• _YOUR TASK_
Reproduce the following records verbatim, everything from the line containing "Given: Open the Playlists page" down to the line containing "[x=265, y=52]", both included.

• _DATASET ROWS_
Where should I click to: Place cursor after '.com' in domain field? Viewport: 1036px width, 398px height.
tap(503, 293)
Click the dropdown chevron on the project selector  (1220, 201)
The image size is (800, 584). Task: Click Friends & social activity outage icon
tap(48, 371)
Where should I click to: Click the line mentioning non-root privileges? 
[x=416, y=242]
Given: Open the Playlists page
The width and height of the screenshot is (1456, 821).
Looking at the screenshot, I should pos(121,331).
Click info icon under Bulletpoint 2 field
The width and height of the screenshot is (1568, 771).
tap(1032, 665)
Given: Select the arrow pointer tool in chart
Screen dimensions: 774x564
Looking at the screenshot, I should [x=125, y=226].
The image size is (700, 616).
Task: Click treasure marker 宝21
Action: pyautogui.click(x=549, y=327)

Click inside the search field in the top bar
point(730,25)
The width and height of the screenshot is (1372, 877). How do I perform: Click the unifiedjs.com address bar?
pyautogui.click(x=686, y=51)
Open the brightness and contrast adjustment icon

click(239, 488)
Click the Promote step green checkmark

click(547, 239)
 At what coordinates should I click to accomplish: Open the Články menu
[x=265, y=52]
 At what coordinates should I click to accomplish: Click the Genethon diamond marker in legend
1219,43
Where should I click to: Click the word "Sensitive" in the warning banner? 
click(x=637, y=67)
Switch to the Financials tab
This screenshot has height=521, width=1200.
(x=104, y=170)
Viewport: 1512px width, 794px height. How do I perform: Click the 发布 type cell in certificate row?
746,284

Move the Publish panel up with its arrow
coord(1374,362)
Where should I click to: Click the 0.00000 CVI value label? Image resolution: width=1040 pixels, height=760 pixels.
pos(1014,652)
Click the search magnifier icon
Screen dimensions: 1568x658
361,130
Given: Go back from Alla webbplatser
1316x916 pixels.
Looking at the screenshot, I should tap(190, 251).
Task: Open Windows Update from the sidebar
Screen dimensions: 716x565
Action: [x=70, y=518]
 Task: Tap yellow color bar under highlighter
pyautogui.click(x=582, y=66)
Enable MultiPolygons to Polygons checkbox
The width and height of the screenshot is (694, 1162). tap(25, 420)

• _THE OUTPUT_
Given: Open the Playlists page
The width and height of the screenshot is (1456, 821).
Looking at the screenshot, I should pos(121,331).
Click info icon under Bulletpoint 2 field
The width and height of the screenshot is (1568, 771).
tap(1032, 665)
Given: Select the arrow pointer tool in chart
Screen dimensions: 774x564
Looking at the screenshot, I should [x=125, y=226].
The image size is (700, 616).
Task: Click treasure marker 宝21
Action: pyautogui.click(x=549, y=327)

Click inside the search field in the top bar
point(730,25)
The width and height of the screenshot is (1372, 877). How do I perform: Click the unifiedjs.com address bar?
pyautogui.click(x=686, y=51)
Open the brightness and contrast adjustment icon

click(239, 488)
Click the Promote step green checkmark

click(547, 239)
 At what coordinates should I click to accomplish: Open the Články menu
[x=265, y=52]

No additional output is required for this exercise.